■ Activity 1 ■
Answer these about the forum thread on a commercial sink drain wrench:
(a) What has the first poster been using as a tool?
(b) What does the first poster say usually happens with the rubber seal?
(c) About how much did the stainless tool from T&S Brass cost?
■ Activity 2 ■
Resume the forum thread on a commercial sink drain wrench, picking up right after its final post.

# Commercial sink drain wrench?



## spamispeople (Feb 21, 2009)

I'm looking for a better tool than the piece of 1/4" angle bracket I've been using. What do you use?

On a related note, I hate these drains. The rubber seal usually spits out before I can get the damn things as tight as I'd like.


----------



## plbgbiz (Aug 27, 2010)

Had a thread on this in the last week or so. Try searching for it. There were some good suggestions.


----------



## Turd Chaser (Dec 1, 2011)

I purchased the stainless tool from T&S Brass. My local supplier carries them. I believe I paid around $30 for it. I have used it well over 200 times and it is awesome. Super simple but worth the money.


----------



## Turd Chaser (Dec 1, 2011)

Here is what the tool looks like. It may not actually be a T&S part, however the supplier that I bought it from is my T&S rep.

■ Supplied information ■
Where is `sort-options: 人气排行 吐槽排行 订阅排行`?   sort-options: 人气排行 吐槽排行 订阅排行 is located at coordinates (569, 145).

■ Task answer 1 ■
(a) A piece of 1/4" angle bracket.
(b) It usually spits out before the drains can be tightened as much as the poster would like.
(c) Around $30.

■ Task answer 2 ■
----------



## Michaelcookplum (May 1, 2011)

plbgbiz said:


> Had a thread on this in the last week or so. Try searching for it. There were some good suggestions.


What is the title to that thread? Can't seem to find it


----------



## plbgbiz (Aug 27, 2010)

Michaelcookplum said:


> What is the title to that thread? Can't seem to find it


http://www.plumbingzone.com/f22/t-s-modular-waste-valve-26490/


----------



## Michaelcookplum (May 1, 2011)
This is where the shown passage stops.